The Lexus LIT IS is mesmerizing. “Flashy” is an understatement as your eyes stay glued to the spectacle of up to 3,000 watts. Lexus partnered with various designers and displayed the LIT IS on its own catwalk for two days during a New York Fashion Week event at Grand Central Station.

The Lexus’ lights can be programmed to show any image on a pixelated, curved canvas.

I later spoke to Kristen Little, a producer at Team One, who is also part of the team that developed the openframeworks app that controls both the lights and the images that they collectively display.

Little explained to me that there are three modes built into the app: the first, Attract, simply plays videos in a continuous loop, turning the car into a screen on which any image or .mov file can be displayed.

This mode also offers the user the option to single out certain panels of lights to show specific images or patterns.

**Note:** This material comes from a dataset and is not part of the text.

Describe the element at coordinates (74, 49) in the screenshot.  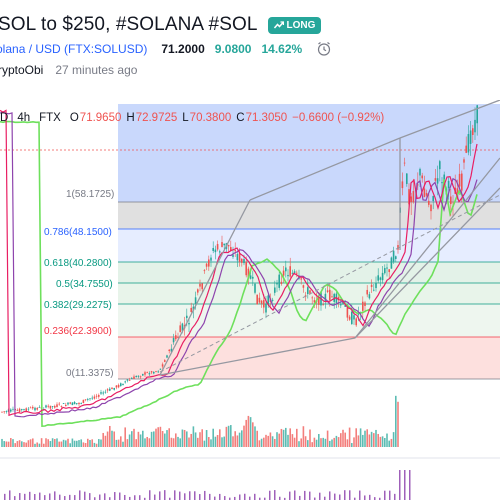
I see `symbol-link: olana / USD (FTX:SOLUSD)` at that location.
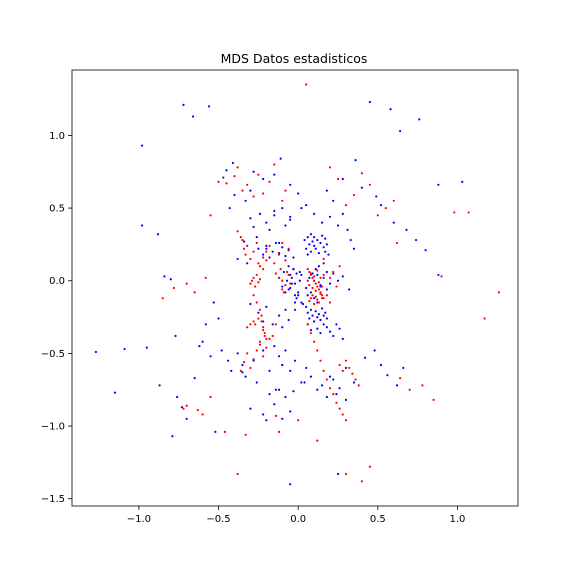  I want to click on y-tick-label: 0.5, so click(57, 210).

In the Audio Reactive (or Data Viz) mode, the lights on the car activate in time to music or sounds. The app analyzes the audio track and interprets the rhythm visually.

Finally, Gesture mode creates an interactive experience that responds to various movements by playing specific images or patterns.

The final effect of all these different modes is a striking show of fast-moving light, colors, and images.

The closer to the car you get, the more mesmerizing it becomes. You can get caught up watching the car’s 41,999 RGB LED lights on 2,460 strips in any mode.

For the particular installation I photographed, Lexus partnered with fashion designers Jeremy Scott and Nicole Miller whose runway shows were playing on a screen behind the car.

The designers provided imagery and motifs for Little and her creative team (which included an animator) to play with.

The 41,999 tiny lights on the car working in sync with the screens mounted behind it created an impressive visual display.

Having said that, I’m not sure why this makes sense on a car specifically? And there’s no way this car will ever be street legal.

But regardless, it still all looked amazing and I couldn’t take my eyes off it.